With the transplant on hold, but the cancer not, we needed a Plan B. Stat.
We got up before the kids, before my dad, and before the dogs, to head down to Hayward to meet with the radiation oncologist. Bob got his first tattoos (to be used to align the lasers during radiation). Based on how he complained about the pain, I’m guessing it will be a while before he gets a full sleeve.
After that appointment, we headed over to the infusion center to see if we could hook up with Dr. W. Normally, if we email him during the night, we hear back first thing in the morning, but not today. This made us think he wasn’t in today, and we were right. The whole office was at a meeting, save one nurse, when we arrived. Thankfully, Nurse J took pity on us when he saw how bad Bob looked.

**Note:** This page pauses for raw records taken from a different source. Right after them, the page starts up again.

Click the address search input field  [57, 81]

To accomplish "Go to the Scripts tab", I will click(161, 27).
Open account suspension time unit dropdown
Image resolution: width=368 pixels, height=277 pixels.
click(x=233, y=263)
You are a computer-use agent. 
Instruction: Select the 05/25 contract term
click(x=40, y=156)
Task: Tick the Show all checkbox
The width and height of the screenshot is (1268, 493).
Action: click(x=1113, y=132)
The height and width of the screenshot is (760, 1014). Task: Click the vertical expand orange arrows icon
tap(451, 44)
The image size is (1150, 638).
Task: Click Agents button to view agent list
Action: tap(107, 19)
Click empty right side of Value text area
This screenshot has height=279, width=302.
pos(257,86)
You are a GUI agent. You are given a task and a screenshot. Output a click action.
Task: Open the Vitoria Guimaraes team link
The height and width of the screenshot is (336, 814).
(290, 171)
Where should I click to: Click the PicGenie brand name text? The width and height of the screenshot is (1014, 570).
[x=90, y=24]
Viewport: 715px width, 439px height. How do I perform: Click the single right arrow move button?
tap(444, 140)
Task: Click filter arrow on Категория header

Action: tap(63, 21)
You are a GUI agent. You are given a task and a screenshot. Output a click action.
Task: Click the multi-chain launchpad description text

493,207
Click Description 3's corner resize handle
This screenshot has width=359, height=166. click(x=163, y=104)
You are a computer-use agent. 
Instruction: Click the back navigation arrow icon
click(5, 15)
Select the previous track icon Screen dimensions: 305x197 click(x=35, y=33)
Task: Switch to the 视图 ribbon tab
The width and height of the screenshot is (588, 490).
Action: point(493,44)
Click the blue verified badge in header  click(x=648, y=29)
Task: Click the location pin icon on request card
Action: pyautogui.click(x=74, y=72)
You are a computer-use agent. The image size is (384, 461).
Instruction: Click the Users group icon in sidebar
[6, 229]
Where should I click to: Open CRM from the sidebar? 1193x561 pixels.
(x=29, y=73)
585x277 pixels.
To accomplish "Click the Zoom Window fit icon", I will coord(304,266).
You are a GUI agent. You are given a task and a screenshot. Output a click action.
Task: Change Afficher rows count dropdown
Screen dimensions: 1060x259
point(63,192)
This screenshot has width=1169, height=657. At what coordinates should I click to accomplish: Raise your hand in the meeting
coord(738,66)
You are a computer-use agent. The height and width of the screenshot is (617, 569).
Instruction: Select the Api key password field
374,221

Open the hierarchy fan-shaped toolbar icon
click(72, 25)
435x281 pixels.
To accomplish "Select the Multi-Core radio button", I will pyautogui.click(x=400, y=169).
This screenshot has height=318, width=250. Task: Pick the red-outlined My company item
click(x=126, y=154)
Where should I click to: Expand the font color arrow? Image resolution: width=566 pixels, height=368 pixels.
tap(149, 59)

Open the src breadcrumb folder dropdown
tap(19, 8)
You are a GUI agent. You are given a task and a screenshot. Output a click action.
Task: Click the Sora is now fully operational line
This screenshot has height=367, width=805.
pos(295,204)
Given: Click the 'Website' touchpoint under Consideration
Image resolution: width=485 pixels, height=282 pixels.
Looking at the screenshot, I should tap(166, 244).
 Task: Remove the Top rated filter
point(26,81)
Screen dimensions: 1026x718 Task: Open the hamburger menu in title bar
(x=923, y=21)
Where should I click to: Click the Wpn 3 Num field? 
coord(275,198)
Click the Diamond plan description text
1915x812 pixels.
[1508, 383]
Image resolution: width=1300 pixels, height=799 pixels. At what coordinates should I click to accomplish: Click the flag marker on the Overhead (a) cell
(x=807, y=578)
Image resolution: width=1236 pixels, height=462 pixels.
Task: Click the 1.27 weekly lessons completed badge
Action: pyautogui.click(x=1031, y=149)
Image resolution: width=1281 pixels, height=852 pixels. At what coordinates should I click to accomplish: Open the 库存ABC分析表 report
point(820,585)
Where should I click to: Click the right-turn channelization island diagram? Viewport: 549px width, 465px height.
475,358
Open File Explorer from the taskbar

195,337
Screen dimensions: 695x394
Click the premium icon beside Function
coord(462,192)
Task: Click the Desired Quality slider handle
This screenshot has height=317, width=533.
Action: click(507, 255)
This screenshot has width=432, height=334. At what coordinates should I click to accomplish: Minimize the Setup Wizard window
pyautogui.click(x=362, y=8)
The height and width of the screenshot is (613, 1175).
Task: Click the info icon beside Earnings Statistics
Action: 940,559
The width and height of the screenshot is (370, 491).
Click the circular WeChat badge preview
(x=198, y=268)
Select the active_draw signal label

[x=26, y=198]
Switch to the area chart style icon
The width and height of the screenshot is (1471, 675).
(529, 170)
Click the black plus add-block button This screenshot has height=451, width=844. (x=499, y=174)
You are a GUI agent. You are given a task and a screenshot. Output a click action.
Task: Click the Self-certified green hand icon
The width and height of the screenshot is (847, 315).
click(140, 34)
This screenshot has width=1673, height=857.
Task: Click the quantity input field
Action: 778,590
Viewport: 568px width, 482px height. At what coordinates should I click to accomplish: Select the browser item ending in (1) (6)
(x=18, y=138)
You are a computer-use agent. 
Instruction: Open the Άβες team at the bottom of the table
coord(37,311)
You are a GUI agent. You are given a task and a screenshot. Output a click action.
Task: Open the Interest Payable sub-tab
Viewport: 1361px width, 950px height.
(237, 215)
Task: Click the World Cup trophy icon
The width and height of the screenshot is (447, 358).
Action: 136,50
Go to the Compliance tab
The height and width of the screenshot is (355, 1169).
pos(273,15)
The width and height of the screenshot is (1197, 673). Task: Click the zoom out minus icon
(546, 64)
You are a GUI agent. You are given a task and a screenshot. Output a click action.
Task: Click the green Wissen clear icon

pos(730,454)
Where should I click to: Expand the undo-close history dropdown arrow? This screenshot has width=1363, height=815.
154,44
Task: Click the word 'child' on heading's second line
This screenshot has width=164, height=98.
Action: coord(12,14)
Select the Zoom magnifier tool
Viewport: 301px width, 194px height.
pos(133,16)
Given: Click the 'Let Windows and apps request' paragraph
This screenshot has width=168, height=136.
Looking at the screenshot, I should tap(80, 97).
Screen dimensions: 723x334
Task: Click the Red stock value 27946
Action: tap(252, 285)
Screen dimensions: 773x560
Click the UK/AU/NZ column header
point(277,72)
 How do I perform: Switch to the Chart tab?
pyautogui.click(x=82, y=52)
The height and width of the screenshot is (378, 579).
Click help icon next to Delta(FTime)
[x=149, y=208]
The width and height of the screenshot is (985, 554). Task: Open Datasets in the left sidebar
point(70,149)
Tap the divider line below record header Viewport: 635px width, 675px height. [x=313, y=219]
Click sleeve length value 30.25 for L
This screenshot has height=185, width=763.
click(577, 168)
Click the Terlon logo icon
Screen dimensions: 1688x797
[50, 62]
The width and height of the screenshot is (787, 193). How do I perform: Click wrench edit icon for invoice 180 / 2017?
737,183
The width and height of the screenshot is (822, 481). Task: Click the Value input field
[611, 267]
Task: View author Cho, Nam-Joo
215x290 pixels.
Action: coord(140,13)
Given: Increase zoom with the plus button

When the other nurses got back from their meeting, Nurse P took over. She put me in a spare chemo chair and told me to take a nap while we waited for Dr. D. She even brought me a warm blanket.
Nurse P hooked Bob up to oxygen to get his sat rates up, changed the dressing on his new catheter and flushed the lines (so I wouldn’t have to). And, we were able to meet with Dr. D who prescribed some oral chemo. Dr. D was also able to get the radiation started tomorrow instead of us having to wait until Monday.
Stanford may have mahogany walls, but our Kaiser nurses and doctors do an excellent job of taking care of my husband (and me).
So, we’re on to Plan B: Two weeks of radiation (5 days/week) starting tomorrow (weekends off). Four days of oral chemo starting today. Hopefully that will do the trick to get him back on track for the transplant.